Calling all pipers and drummers as band returns from pandemic hiatus
FSJRotaryPipeBand
Rotary Pipe Band members Robbie McMullin, Tony Fayant, Ruby McBeth, and John and Alexander Haggerty.

The Rotary Pipe Band has a rich, 50 years of history in Fort St. John.

In fact, their first performance was for the late Queen Elizabeth and Prince Philip when they came to town in 1971.

And now, after a two year pandemic break, the band is back practicing and getting ready for its next and first post-Covid performance, the local Remembrance Day services in November.

“We didn't do anything during Covid. I just wanted to keep everyone safe and healthy,” said pipe major Robbie McMullin after a recent practice at Dr. Kearney school.

“Now coming back, I just want to get people playing together, and get people out again. That's our goal for this year.”

The band is the only one of its kind in Northeast B.C.

Today it includes founding members like lead drummer Ruby McBeth, as well as newer members from as far away as Tumbler Ridge and Grande Prairie.

Piper Tony Fayant recently joined after moving to the region a year and a half ago.

“It’s great to be out with people again,” said Fayant, who used to play with Cowichan Pipes and Drums, and works in the hotel and restaurants industry.

“When we all shut down for Covid we all did our own things,” he said. “When everybody was banging pots and I got laid off from work, I went home and went, this is kind of interesting, but how do I make noise?

“I make noise by playing my pipes, so every night for 100 nights in a row I played the pipes at the cenotaph.”

Piper John Haggerty got involved in 2014 when he moved to town from the Edmonton and Grande Prairie areas.
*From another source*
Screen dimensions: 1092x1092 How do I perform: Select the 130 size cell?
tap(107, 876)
Though he’s now living in Grande Prairie, he still makes the drive with his son to play with the band.

“I’ve been playing for 30 years,” he said. “I wouldn’t have moved here if there wasn’t a bagpipe band.”

“It was really nice. You move to a new place and you know there’s going to be a group of people who you're going to like, who you're going to have something to do with," Haggerty said.
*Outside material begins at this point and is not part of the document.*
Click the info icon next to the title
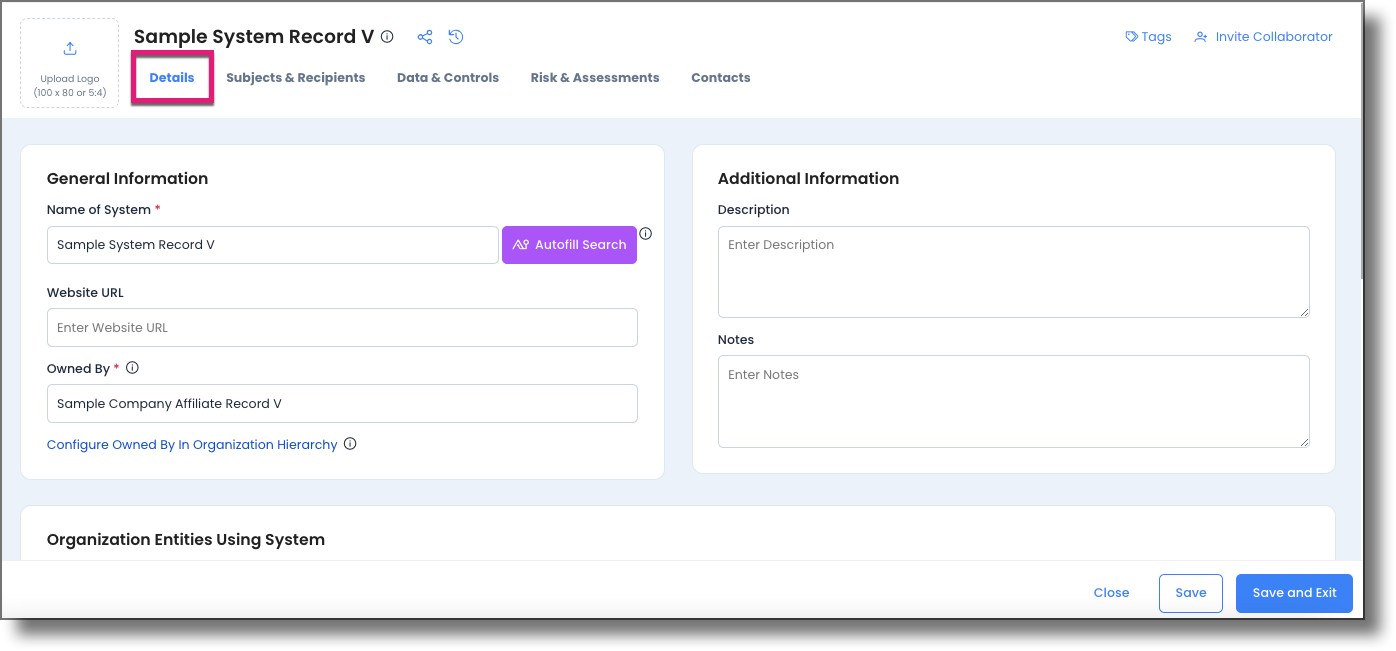This screenshot has width=1396, height=651. pyautogui.click(x=387, y=36)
“That's why I joined this band here and why I'm still a part of it.”

McBeth, who helped form and teach the founding band with Gordon Adlard, still remembers its first performance for the Royal visit in May 1971.

“Our first performance was for the Queen and the Duke of Edinburgh, and apparently he commented that there was one piper who could play and this would have been Gordon,” she said with a laugh.

She says the band has contributed greatly to local culture, whether performing at the annual Robbie Burns supper, the Cadets annual review, or other community events.

“That gave us a real push. It made it a cultural thing,” she said. “It gave us a place to be so I’m very thankful that we had that.”

The band is looking for new members, experienced or brand new to playing a bagpipe tune. Friendly, free instruction is provided.

“These things go up and down and right now we got a solid start, but we do need more pipers and drummers," said McBeth.

“Even some of the best bands like the St. Laurence O'Toole Pipe Band was down to very few pipers at one point and before that they had been a competition-winning band, and they are once again."

McMullin has been playing with the band for 13 years after getting involved through cadets. He says the band is willing to teach anyone with an interest to learn.

“We're community band. We want everyone here,” he said. “We just want to get together and play music.”